Voters to trim political fields
By Kevin Huelsmann, Jackson Hole, Wyoming
August 21, 2012
Voters will eliminate several candidates from the race for Jackson Town Council today and decide which GOP candidate will represent a state House district.
Polls are scheduled to open at 7 a.m. for the primary election. They’ll close at 7 p.m.
The field of eight candidates vying for two spots on the town council — a nonpartisan race — will be reduced by half in the primary.
Incumbent Councilor Mark Obringer, ending his fourth term, is running against Phillip Cameron, Emy di-Grappa, Kelly Egan, Jim Genzer, Steve Harrington, Hailey Morton and Jim Stanford.
Incumbent Councilor Greg Miles’ name will appear on the ballot, even though he has withdrawn from the race. The ballot also lists the incorrect length of a term on the council. Members serve four-year terms.
In the 2012 Teton County Primary Election section of the Jackson Hole News&Guide, which is on newsstands now, candidates differentiate themselves on a wide range of issues, from affordable housing to energy efficiency to the town’s purchase of the Forest Service land on North Cache Street.
Mayor Mark Barron, who is seeking his fifth term in office, is facing a write-in challenger this year. Jackson resident Jim Fulmer announced last week that he is gathering support to run against the mayor.
The write-in candidate who garners the most votes can accept a place on the general election ballot. The winning write-in candidate needs to receive at least three votes to advance.
The other contested race is in House District 16, in which incumbent Rep. Ruth Ann Petroff is trying to fend off challenger Bob Biolchini to win a second two-year term representing Jack-son. Both are running on the Republican ticket.
In the special election section, Petroff and Biolchini weigh in on budget cuts, energy policy and school accountability. There is no Democratic candidate, so the winner would likely take the seat, baring a write-in challenge.
Other information, including the platforms and backgrounds of candidates running for town, county and state offices, is available in the special section. The information, along with all of the News&Guide’s coverage from this election season, also is available online at JHNewsAndGuide.com/election.php.
Citizens will also vote for candidates in the Teton County commissioner race. All four candidates on the ballot will advance to the general election.
Voters will actually decide something when they cast ballots to choose the Republican and Democratic candidates for U.S. Senate. There are three men running for each party’s nomination.
This is the first election after the state legislature’s redistricting effort, which redrew the boundaries of districts throughout the state.
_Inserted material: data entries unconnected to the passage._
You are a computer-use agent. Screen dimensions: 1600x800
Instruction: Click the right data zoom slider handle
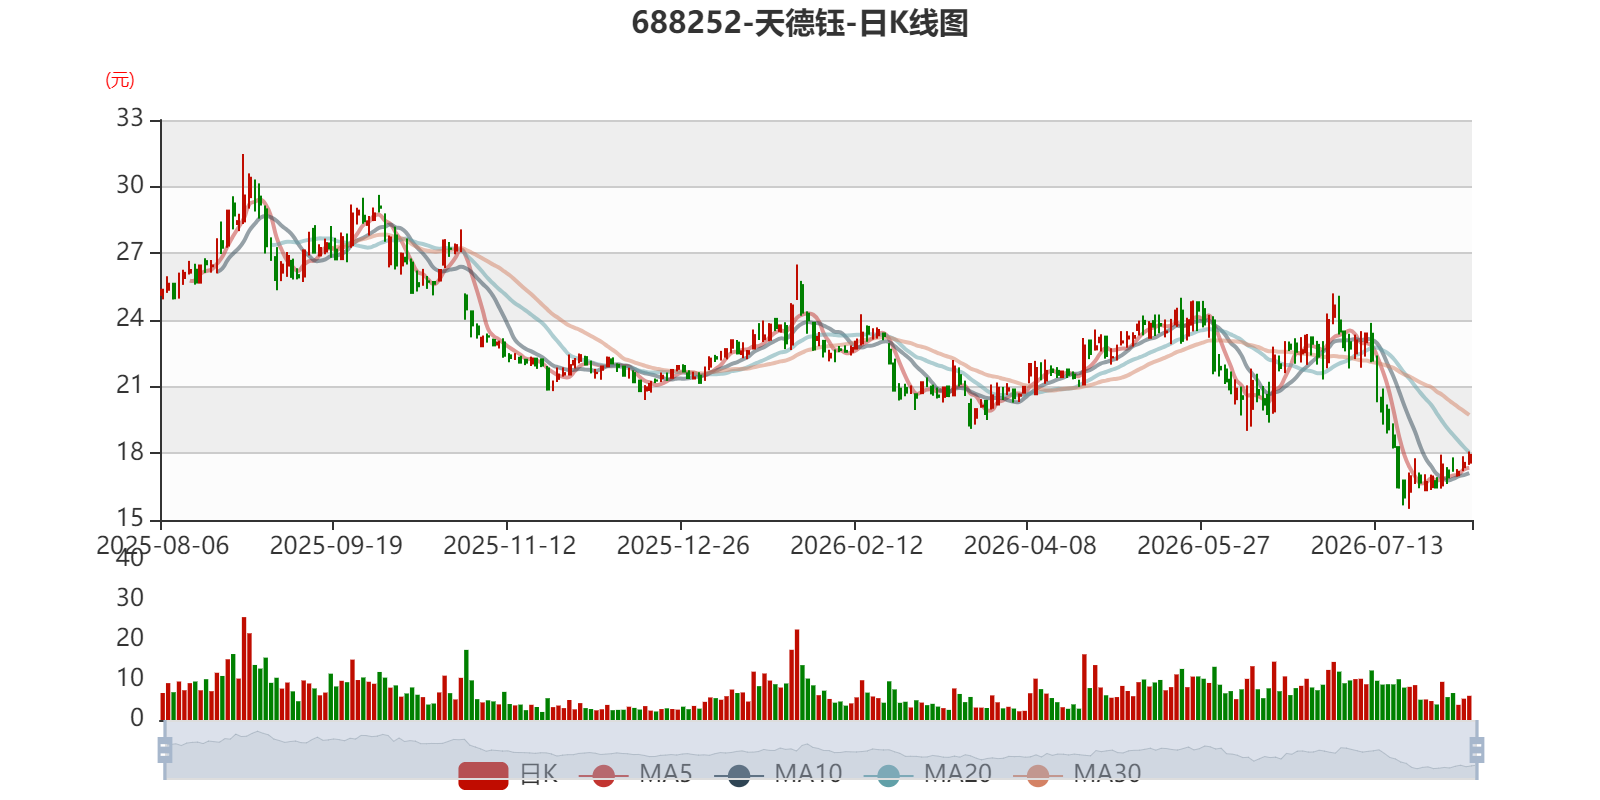pyautogui.click(x=1477, y=750)
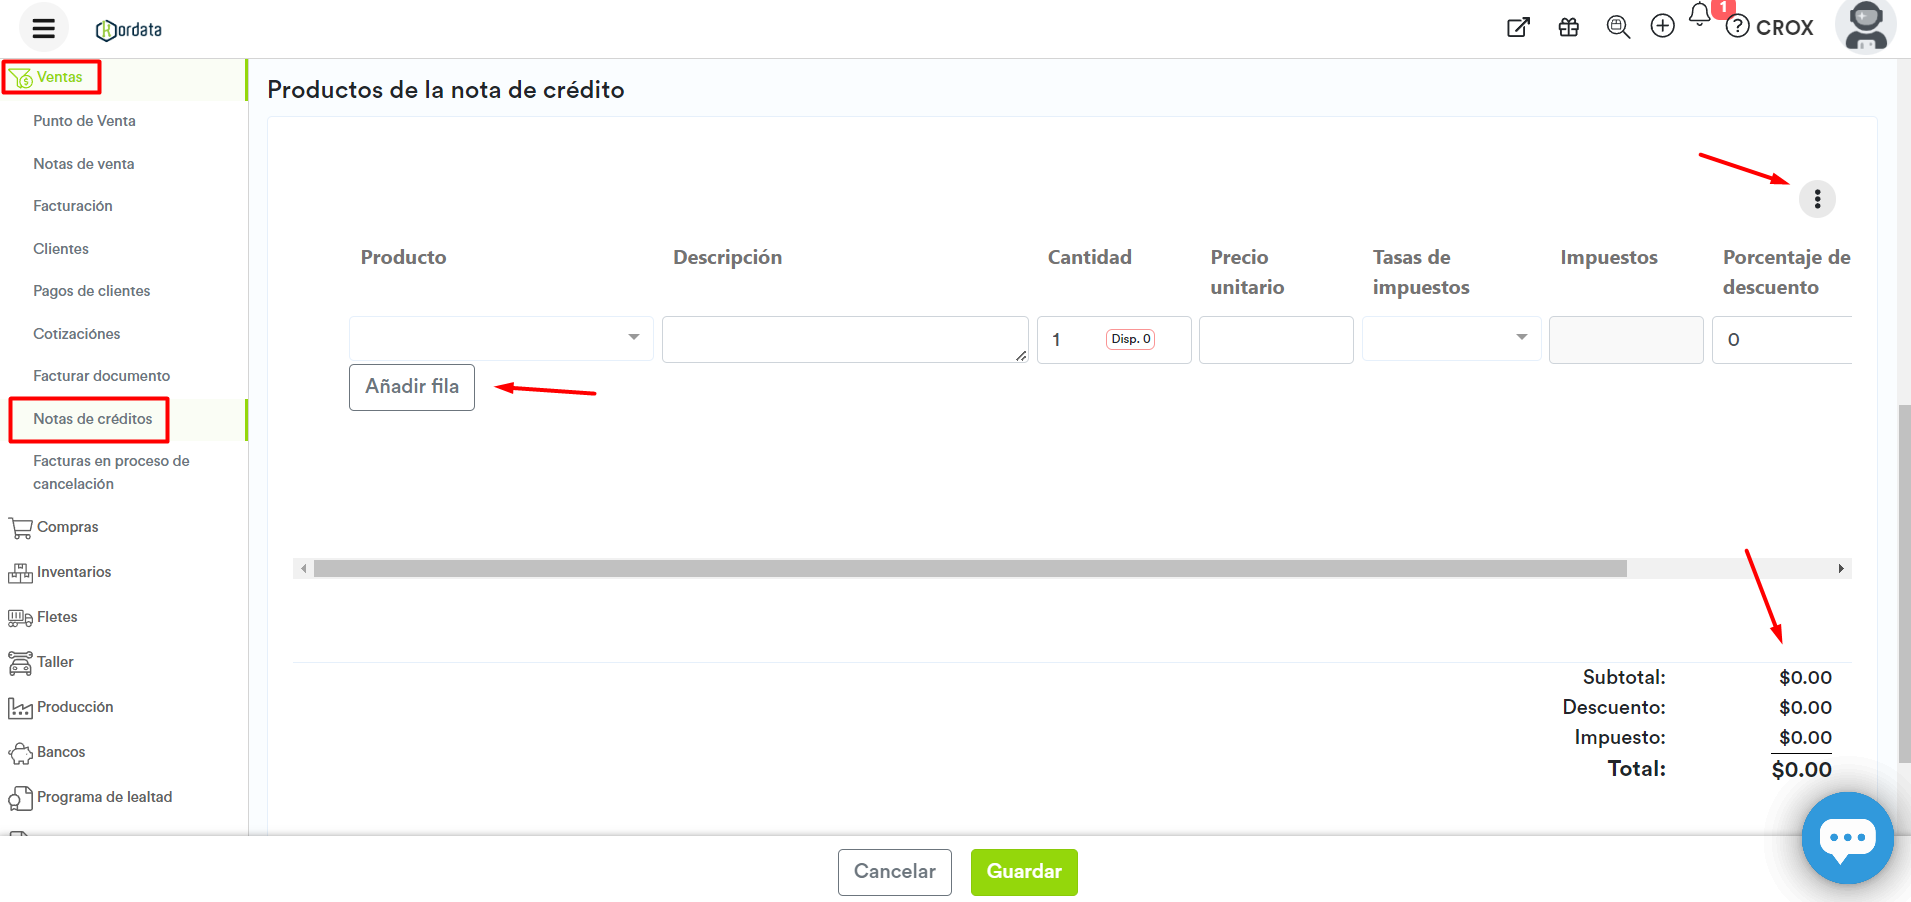Open the live chat bubble
Screen dimensions: 1911x902
[x=1846, y=838]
That means voters might find themselves in a new district this year even though they haven’t moved since the last election
Citizens can register at the polls.
People who have moved since the last election should go to their new polling place and fill out a change of address form.
The county clerk’s office also offers information about the election, including where residents should vote and how they can cast their votes.